> **Exercise data**:
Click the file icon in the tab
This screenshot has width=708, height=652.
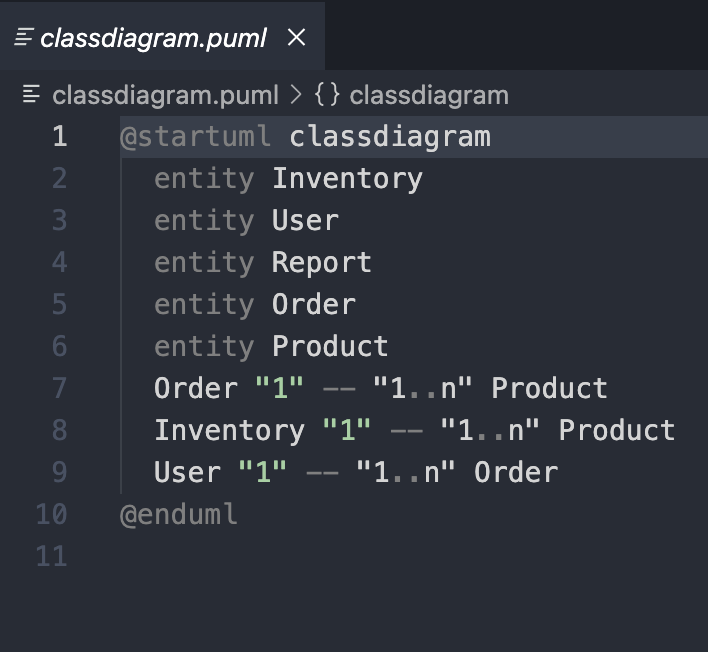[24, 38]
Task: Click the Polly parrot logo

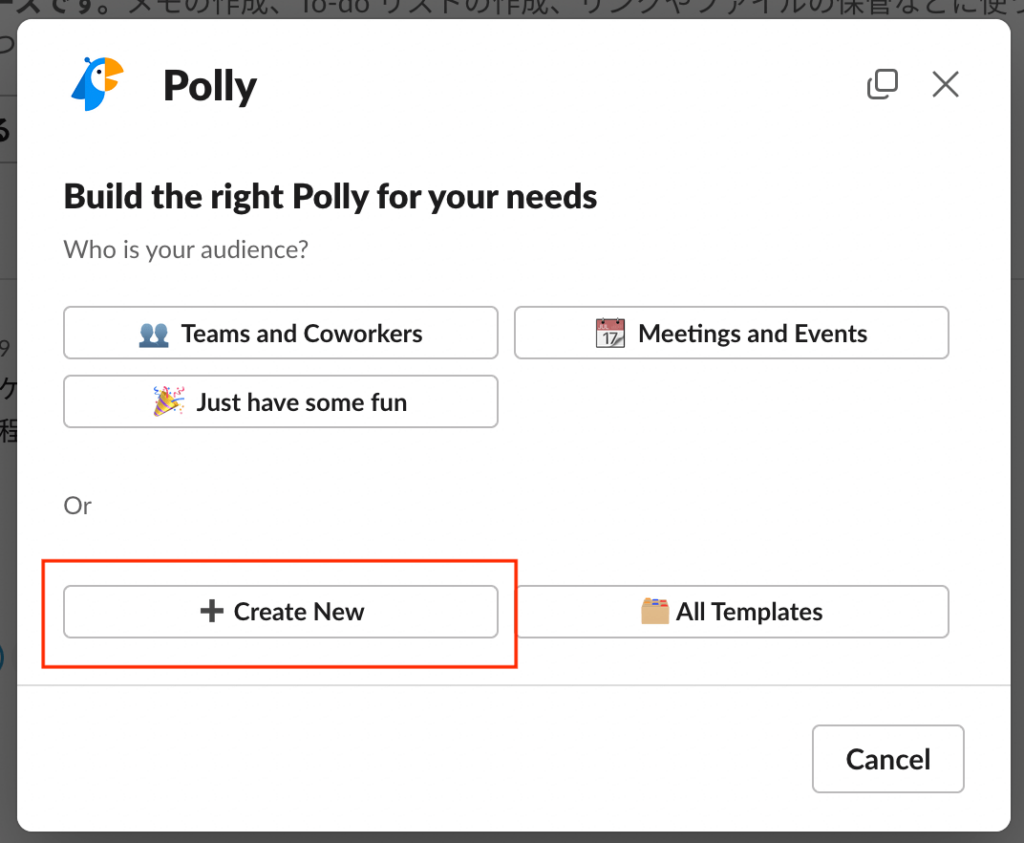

* * *

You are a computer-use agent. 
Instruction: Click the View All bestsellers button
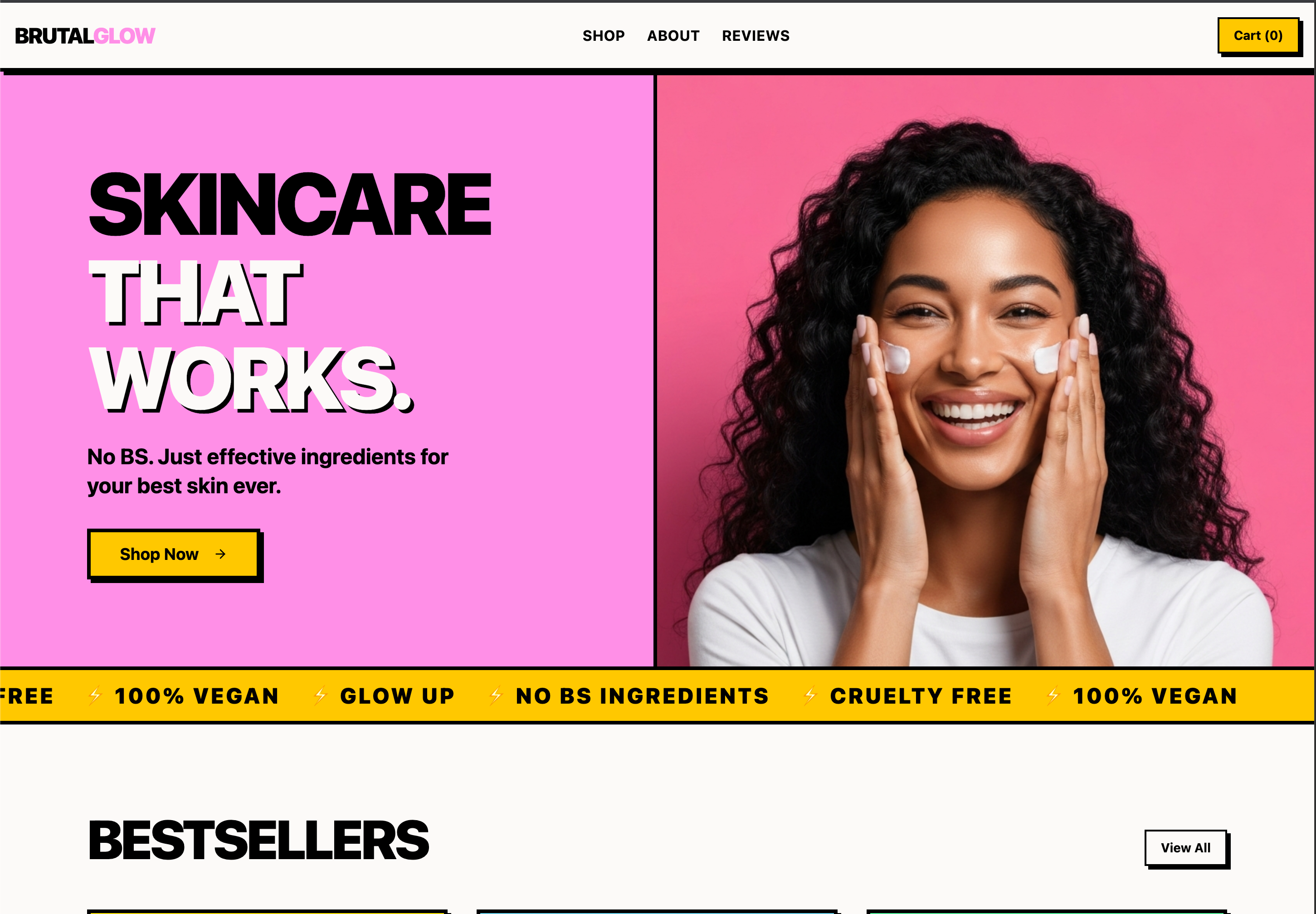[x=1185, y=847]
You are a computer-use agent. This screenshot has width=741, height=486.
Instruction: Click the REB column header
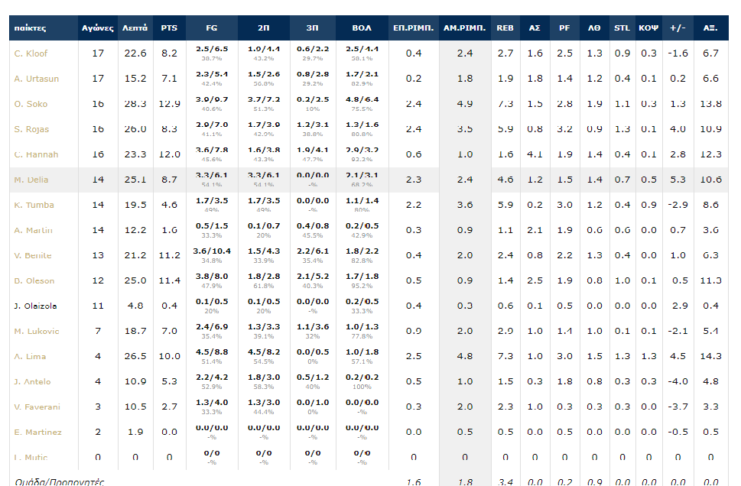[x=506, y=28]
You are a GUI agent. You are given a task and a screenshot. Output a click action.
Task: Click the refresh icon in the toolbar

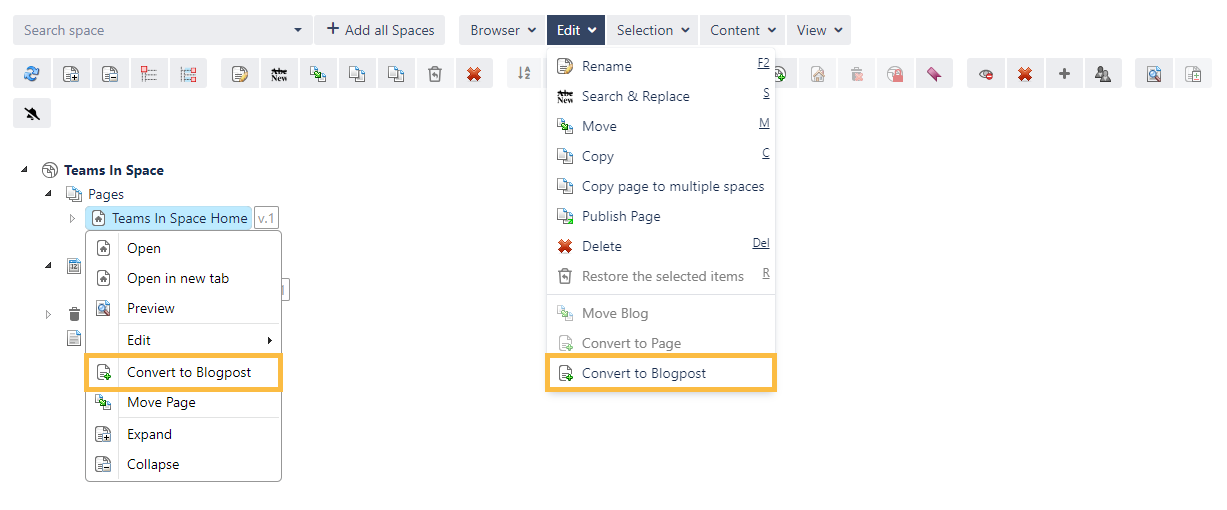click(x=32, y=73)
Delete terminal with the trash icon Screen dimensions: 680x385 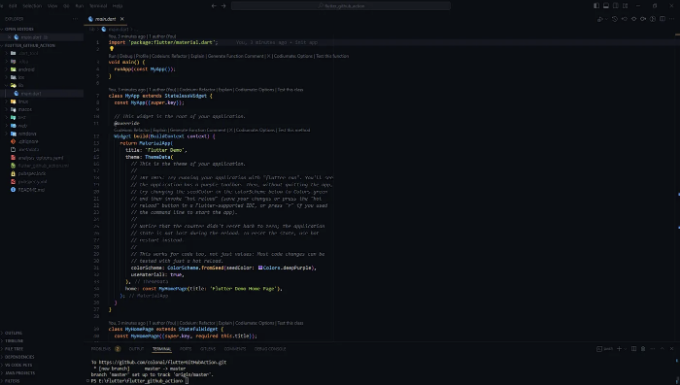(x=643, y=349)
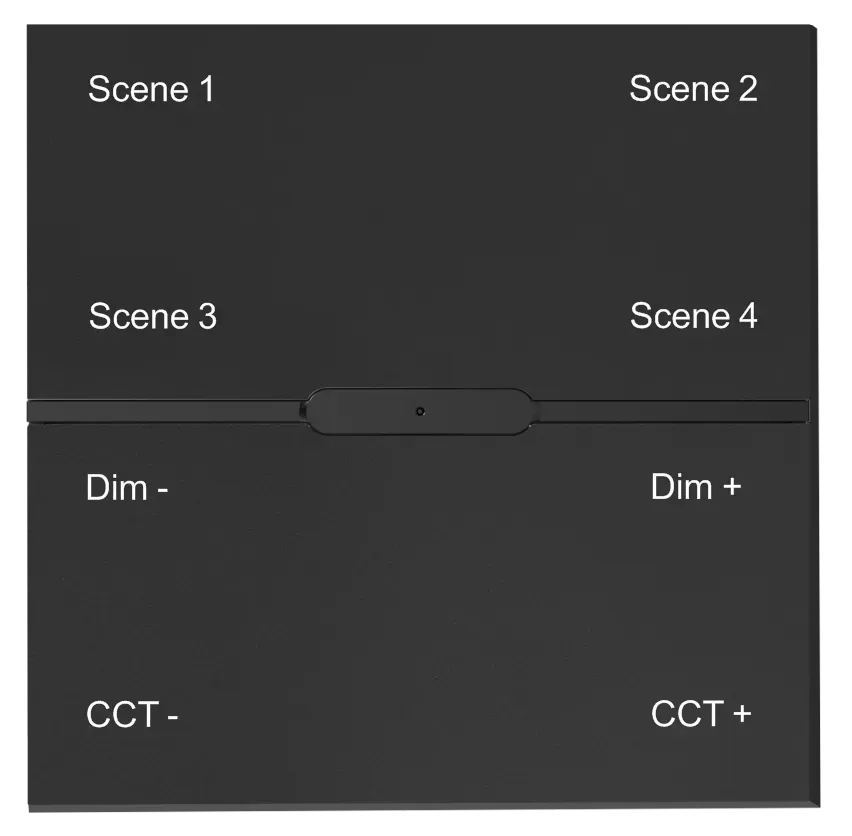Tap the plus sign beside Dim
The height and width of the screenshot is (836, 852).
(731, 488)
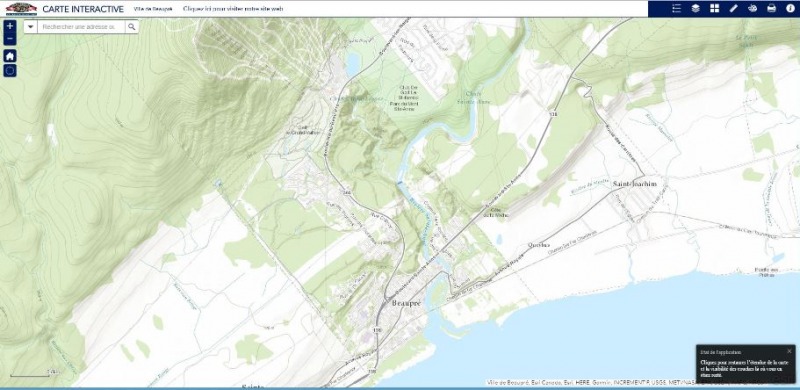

* * *

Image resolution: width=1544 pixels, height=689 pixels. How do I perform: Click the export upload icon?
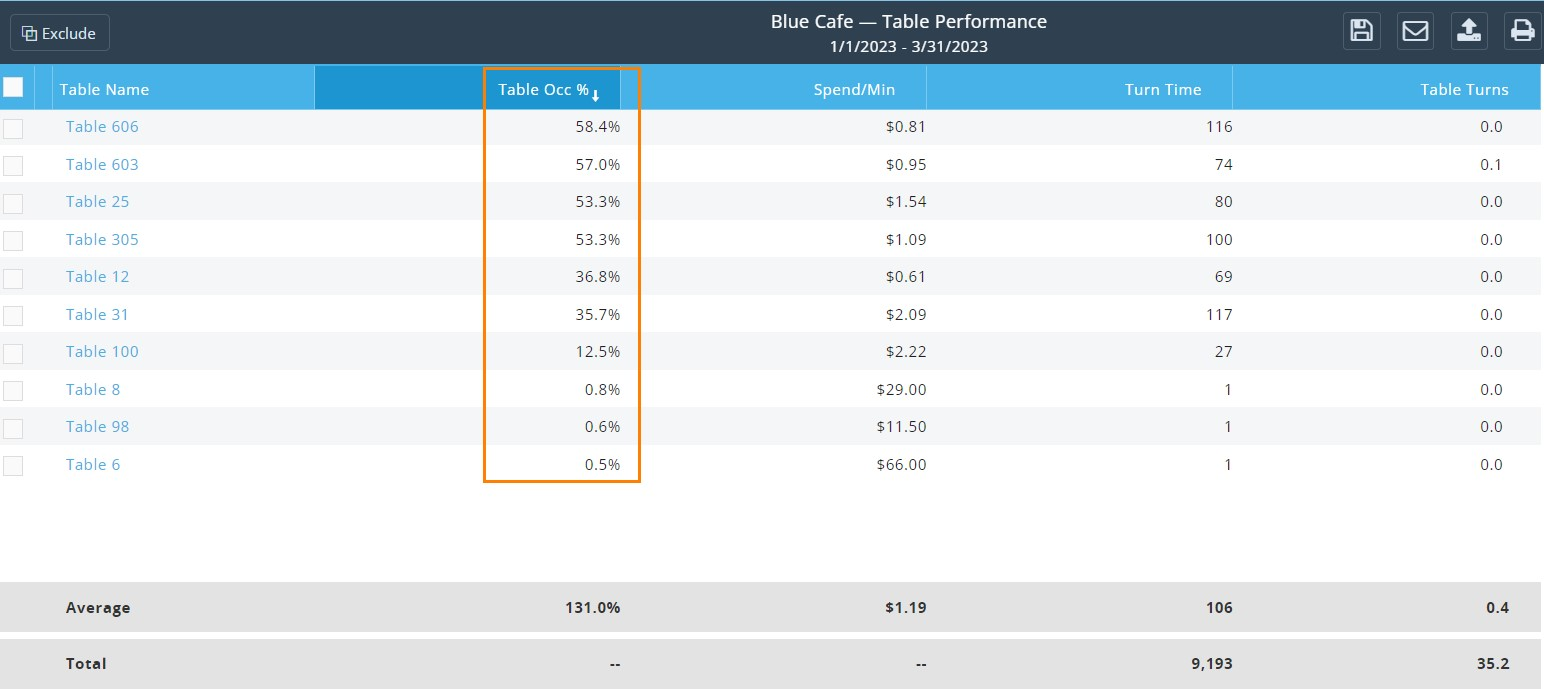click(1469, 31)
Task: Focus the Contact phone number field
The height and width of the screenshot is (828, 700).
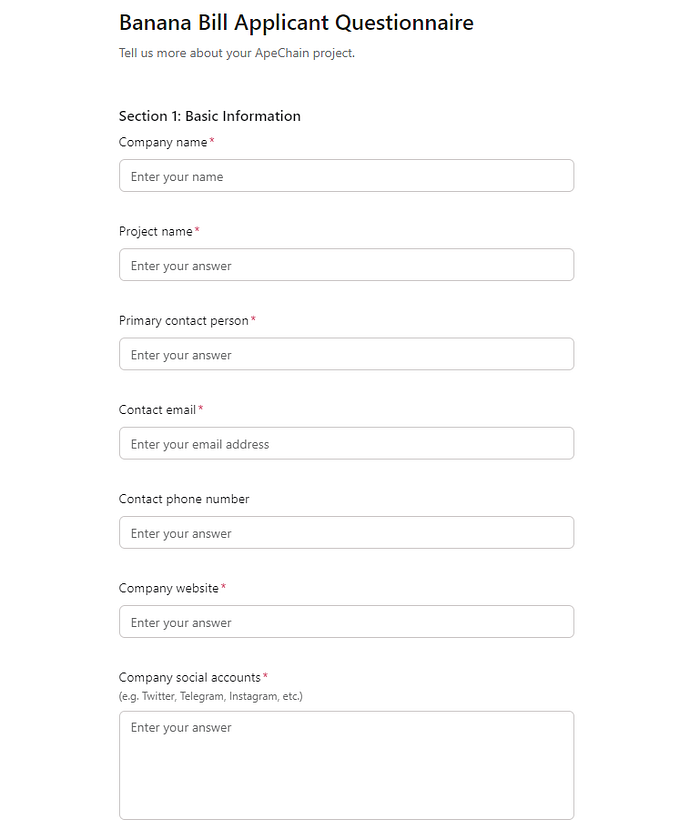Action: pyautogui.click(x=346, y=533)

> **What the task asks**: Restate the lines above from the one containing "Click the file icon in the tab" through the one containing "Task: Click the Polly parrot logo", inclusive, exactly and without pictures.

> **Answer below**:
Click the file icon in the tab
This screenshot has width=708, height=652.
[24, 38]
Task: Click the Polly parrot logo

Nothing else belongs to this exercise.